Love, sex, parenthood, dancing: the poems selected for the reading dealt with matters that any poetry written by humans would. But if poetry is a means of personal expression, then woven into the texts are the social, political and emotional landscapes of the original Palestinian poets. The reality of life in Yarmouk Camp, where ‘bairns’ voices whet’, of Qalandia checkpoint, where hearts are ‘devoured by fear’, are made to resonate with a modern Scottish audience. Alisdair Gray touchingly relayed Bisan Abu Khaled’s plea for nationhood:

Will one day none see on a new faked map
the name of she who is mine

Which words give the best insight into Palestine? What elements of the original poetry must be translated into the Scottish version, and what can be sacrificed? Should the original imagery be preserved or should a local equivalent be sought? Lochhead gave the telling example of the horse, which is unlikely to echo for a Scottish reader as loudly as a ḥiṣān would to an Arab.

Those who can read both Arabic and English, or Arabic and Gaelic, have the pleasure of accessing what lies either side of the translation bridge, as the original and the translated versions are printed side-by-side.

Those who can’t read Arabic may still get a sense for the varying levels of freedom with which individual poets reworked the translations, in the instances where separate English and Scots versions have been rendered from the same original text. Did the ‘two wee hands that nip me underneath the table’ belong to the same person whose ‘twa haands trivvel me anunder da table’? Lochhead only ever imagined them a fidgety bairn’s until hearing onstage De Luca’s more promiscuous interpretation.

Both poets begged forgiveness from Maya Abu Al-Hayyat, the author of that original text, for any compromises they had to make in producing their translations. But the resulting variation in wording and interpretation is not something to be regretted; a purely linguistic translation would have made for turgid reading. It was a middle-aged Aristotle who suggested words were less important than the ‘affections of the soul’ that they represented. It is these affections, or as the book’s co-editor Sarah Irving phrased it, the ‘spirit’ of the original poems that the Scottish versioners have tapped into.

The result is a beautiful paradox wherein the Scottish versions exist as poems in their own right – but they must also be described as Palestinian poetry. The editors of the book hope to distribute the anthology soon to universities, schools and libraries in Palestine, meaning that the original poets will gain exposure in their own language as well as in translation. Irving envisions the book becoming a ‘useful learning resource’ for Palestinian students, not only as a fresh corpus of poetry, but for the insights into Scottish language and culture that it might afford.

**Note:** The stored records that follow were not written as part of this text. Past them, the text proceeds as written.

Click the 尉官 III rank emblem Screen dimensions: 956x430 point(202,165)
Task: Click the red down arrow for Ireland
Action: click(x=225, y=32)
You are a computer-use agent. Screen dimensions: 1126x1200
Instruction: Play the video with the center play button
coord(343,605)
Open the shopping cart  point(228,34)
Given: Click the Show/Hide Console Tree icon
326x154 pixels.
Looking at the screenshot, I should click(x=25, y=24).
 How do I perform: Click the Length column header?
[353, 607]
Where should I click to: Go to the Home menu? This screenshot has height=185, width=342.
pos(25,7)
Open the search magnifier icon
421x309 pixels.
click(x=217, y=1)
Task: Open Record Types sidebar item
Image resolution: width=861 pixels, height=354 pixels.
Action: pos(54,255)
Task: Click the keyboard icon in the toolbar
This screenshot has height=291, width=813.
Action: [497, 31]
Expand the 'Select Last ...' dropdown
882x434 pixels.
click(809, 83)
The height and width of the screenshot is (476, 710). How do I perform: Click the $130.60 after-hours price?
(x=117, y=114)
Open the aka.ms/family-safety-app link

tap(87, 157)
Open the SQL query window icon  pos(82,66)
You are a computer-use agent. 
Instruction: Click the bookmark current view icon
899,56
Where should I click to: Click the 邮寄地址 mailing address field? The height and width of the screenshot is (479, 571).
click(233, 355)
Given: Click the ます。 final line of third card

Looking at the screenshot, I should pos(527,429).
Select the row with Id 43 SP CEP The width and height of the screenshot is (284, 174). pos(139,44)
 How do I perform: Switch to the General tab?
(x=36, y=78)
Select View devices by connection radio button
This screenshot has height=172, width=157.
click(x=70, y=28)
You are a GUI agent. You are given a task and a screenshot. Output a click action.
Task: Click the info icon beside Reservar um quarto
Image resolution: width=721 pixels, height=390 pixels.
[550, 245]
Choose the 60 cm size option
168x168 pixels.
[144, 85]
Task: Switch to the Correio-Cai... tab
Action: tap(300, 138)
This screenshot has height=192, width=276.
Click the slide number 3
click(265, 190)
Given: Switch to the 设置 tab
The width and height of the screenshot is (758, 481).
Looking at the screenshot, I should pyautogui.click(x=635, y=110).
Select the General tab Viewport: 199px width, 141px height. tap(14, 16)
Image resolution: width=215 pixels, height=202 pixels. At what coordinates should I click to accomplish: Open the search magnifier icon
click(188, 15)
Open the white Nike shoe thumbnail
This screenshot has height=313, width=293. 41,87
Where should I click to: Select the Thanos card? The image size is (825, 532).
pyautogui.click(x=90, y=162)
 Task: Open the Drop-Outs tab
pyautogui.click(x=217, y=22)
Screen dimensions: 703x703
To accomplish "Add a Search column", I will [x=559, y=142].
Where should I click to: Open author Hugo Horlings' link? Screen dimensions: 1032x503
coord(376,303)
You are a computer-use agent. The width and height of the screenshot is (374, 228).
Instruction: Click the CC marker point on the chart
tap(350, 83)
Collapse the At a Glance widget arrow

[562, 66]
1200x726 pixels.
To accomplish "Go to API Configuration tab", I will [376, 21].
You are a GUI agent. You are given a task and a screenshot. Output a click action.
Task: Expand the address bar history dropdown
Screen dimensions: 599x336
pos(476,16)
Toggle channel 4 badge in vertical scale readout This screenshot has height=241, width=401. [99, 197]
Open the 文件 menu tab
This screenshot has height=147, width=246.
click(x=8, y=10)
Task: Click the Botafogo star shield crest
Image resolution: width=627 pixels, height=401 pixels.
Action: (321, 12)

This spirit of dialogue seems to have driven the translation process, the result of which attests to the universality of human experience. James Robertson, a Scottish novelist who worked on translations of two Arabic poems, described the book to me as a collection of ‘transactions of language’.

What if, I asked Lochhead, she could choose a Scottish poem to be translated for a Palestinian audience? It didn’t take her long to suggest The First Men on Mercury by the Glaswegian writer Edwin Morgan. It reads as an attempted conversation between space explorers and the local Mercurians they encounter. As the poem progresses, the two parties begin to adopt each other’s language.

‘It’s all about communication,’ she explains, ‘and I think that’s really important.’

Elliot Bannister is based between London and Cairo. He is a graduate of Arabic and Persian from SOAS (University of London), where he also studied Armenian. Research interests include literary use of the Arabic dialects and historical linguistics.